Since when he wants it, he needs it, Chirp decided to alter the plan slightly and take a slight detour so he could nab a huge gem on the way out.

Meanwhile, Gabe – being on loan from the Science division – suffered one of his rare malfunctions at a vital moment. His arm hiccuped slightly, and instead of throwing his booze bomb at the Queen’s protective warriors, he accidentally threw it into the huge pool of larvae in the corner.

Whoops.

The Captain, meanwhile, was cool as a cucumber. For him, there’s no job too strange, and tempting insects with booze while stealing their Queen is just another day’s work, as far as he was concerned. As planned, he threw his booze bomb straight at the Leader of the Swarm, coating him in booze. He was knocked over in the process, but immediately began crawling for the door, safe underneath the swarms of bugs pouring in to try to access the alcohol.

Chirp managed to get to the gem and swipe it, first throwing Gabe the B.U.C.K.E.T. so that he could get out. Gabe headed for the door, but before they could get there, the trio started taking fire – the booze had dried up, and the Queen’s warriors quickly regained their senses.

Gabe had thought ahead, however, and pulling out a second booze bomb, threw it into the far corner of the room to distract the bugs. Unfortunately it failed to explode, instead just bouncing on the mud.

While the Captain took point in the tunnel and Chirp made his way back with the gem, Gabe pulled out his gun and fired at the booze bomb, causing the insects to again be distracted by the overwhelming smell of the uncontrollably addictive liquid. The team managed to escape without issue, getting back in time to find a message from Rear Admiral Chippingsworthton (of the Chippingsworthton Chippingsworthtons). He’d asked them to stay on-world, and investigate the Eelian forces rumored to be nearby before they left.

The crew quickly and unanimously decided to pretend they never got the message, dropped the Mayor back to Swamptown, and left the god-forsaken planet of Mosquite forever. Their mission was successful, and though the Read Admiral was cranky that they hadn’t managed to learn anything more about the Eelians, he still paid them and sent them back to the Captain and Gabe’s home world, Oestere, to rest and find their next job…

 

META:

The write-up makes the game sound much shorter than it was, simply because the two combat sessions (finishing the combat at the start, and escaping with the Queen at the end) ran quite long – it was much, much more tactical this time around, with aspects being invoked and fate points being given out left right and centre…

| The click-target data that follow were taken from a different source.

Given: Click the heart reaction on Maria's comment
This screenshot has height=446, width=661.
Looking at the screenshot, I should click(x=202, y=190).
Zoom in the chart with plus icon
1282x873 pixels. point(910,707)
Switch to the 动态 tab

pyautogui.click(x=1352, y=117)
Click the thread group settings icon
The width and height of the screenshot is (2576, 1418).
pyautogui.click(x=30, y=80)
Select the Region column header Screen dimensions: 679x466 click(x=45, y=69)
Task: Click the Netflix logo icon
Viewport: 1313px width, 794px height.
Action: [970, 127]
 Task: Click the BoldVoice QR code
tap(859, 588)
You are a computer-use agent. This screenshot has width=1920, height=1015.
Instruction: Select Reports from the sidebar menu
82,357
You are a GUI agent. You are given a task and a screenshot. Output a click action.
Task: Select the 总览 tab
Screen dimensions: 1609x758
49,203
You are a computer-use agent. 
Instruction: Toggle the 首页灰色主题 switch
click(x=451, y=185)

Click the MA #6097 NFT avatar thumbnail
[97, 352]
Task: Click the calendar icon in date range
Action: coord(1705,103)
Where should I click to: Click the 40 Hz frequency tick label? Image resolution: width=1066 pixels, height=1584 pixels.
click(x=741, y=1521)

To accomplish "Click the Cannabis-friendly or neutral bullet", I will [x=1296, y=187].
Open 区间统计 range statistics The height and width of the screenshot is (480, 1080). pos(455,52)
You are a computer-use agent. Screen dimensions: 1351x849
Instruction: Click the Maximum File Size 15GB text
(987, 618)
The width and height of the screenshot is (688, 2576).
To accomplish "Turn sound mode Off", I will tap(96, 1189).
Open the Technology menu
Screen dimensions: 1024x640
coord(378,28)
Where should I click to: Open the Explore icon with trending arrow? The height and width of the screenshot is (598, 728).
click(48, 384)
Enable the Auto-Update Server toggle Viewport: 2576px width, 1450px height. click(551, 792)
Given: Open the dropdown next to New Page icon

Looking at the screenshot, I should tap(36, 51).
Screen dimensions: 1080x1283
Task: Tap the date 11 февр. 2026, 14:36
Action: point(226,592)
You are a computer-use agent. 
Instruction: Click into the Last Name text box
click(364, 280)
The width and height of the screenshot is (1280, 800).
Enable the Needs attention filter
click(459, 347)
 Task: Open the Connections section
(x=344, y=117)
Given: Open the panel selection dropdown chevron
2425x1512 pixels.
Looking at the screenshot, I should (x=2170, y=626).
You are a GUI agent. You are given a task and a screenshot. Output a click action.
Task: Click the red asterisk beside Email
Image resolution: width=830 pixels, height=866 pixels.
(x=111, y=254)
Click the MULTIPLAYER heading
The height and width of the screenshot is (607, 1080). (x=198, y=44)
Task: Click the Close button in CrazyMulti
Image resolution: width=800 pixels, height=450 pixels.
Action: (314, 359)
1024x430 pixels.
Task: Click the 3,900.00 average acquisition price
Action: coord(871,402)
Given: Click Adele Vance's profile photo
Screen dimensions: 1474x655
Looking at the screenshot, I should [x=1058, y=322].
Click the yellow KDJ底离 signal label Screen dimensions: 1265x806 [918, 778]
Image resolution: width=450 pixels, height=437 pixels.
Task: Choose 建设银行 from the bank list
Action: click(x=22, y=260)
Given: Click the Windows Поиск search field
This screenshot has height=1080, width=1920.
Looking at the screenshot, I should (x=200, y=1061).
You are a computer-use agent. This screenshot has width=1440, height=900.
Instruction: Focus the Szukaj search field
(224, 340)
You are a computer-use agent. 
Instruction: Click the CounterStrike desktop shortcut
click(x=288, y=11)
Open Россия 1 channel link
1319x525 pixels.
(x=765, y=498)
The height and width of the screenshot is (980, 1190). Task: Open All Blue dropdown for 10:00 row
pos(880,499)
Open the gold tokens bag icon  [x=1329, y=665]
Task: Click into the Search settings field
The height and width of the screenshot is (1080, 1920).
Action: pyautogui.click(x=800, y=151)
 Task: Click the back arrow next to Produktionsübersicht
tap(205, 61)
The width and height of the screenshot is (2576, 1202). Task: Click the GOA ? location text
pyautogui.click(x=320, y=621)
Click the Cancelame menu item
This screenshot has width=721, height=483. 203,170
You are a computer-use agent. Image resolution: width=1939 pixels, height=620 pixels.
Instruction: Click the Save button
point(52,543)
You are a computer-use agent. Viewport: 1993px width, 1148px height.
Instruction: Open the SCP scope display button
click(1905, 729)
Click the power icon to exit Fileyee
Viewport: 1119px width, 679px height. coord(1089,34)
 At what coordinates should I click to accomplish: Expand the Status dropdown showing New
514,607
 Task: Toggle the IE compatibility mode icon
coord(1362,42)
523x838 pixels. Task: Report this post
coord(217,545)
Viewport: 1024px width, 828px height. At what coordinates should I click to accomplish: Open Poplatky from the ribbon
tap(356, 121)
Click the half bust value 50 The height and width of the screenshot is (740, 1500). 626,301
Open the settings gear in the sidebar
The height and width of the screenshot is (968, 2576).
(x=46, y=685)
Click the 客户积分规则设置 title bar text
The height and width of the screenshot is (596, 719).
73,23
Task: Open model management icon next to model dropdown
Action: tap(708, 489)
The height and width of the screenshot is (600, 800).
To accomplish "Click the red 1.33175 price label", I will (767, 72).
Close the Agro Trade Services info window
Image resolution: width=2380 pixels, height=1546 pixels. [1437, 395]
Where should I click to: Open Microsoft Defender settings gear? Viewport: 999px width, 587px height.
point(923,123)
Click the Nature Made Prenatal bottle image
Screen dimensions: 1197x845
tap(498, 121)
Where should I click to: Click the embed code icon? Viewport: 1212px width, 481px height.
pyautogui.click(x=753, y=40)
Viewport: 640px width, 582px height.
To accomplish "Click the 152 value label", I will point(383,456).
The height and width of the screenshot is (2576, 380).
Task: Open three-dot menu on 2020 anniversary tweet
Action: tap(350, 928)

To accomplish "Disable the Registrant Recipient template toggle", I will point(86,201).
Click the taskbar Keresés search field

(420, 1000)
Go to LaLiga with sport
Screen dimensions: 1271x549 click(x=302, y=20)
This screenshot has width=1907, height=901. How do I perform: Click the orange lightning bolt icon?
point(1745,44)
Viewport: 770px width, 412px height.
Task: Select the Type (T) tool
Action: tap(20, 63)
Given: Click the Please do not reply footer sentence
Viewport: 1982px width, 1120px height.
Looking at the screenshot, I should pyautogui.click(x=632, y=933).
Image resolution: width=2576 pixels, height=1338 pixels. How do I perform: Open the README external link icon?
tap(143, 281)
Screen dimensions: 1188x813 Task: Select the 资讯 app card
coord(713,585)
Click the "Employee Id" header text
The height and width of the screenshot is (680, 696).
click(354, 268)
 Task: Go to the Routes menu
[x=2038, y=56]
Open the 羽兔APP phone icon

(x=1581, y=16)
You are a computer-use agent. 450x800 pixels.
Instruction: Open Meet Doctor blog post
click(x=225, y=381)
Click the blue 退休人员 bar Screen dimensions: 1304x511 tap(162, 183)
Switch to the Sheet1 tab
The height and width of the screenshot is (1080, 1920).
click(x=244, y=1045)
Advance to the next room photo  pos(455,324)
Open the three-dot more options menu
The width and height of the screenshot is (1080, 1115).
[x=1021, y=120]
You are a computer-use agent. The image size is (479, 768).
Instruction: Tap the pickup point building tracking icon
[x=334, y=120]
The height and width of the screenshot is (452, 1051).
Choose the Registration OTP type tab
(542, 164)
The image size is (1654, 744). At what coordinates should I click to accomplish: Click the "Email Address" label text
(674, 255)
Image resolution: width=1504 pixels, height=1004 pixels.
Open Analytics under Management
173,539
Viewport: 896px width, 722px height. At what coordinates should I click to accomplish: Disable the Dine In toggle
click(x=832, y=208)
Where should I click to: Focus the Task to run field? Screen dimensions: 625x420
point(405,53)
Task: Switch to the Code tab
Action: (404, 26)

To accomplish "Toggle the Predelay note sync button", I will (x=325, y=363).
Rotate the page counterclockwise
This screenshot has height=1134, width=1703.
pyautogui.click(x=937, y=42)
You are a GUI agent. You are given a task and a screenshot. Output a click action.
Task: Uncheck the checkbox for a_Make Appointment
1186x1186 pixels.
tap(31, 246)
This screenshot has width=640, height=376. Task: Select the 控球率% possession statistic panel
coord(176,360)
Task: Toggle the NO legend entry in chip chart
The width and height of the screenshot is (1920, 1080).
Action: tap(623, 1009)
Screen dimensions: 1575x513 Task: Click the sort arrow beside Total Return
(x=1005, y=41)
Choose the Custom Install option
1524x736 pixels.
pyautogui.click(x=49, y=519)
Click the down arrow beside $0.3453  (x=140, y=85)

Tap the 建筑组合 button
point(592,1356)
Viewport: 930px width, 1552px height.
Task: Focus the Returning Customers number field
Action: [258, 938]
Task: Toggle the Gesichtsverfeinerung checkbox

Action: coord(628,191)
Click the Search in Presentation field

I feel like I actually started to get the hang of invoking aspects in this game. Before the final combat began, I went around the table, and offered each player a fate point in return for something going wrong. Chirp and Gabe accepted, which is why the gem held so much appeal and the bug-bomb went into the larvae pool instead of into the enemy’s face, but the Captain decided that it was more in-character for him to be totally at ease in the weird situation they were in.

As well as that, each room they entered had a handful of pre-written aspects that anyone could invoke, which added a whole heap of flavor to the game.

In retrospect, the combat was way, way too easy – the Fate handbook doesn’t offer a great deal of advice for how to make sure that your combat is balanced, and so I don’t think anyone other than Gabe even got so much as a minor consequence. I’d set it up so if they wanted to fight their way in and out it would have been nearly-overwhelming but possible, and left them room for alternate solutions (which they came up with, making the combat much easier for them).

The players didn’t seem to mind – they were happy to be victorious, especially since it got them off the shit-hole of a planet that was Mosquite.

I also had a bunch of stuff planned with the Eelians (character cards drawn up and all) but since the players elected to skip the side-quest, I put the information away for another time. The Eelians will remain a mystery for a while yet!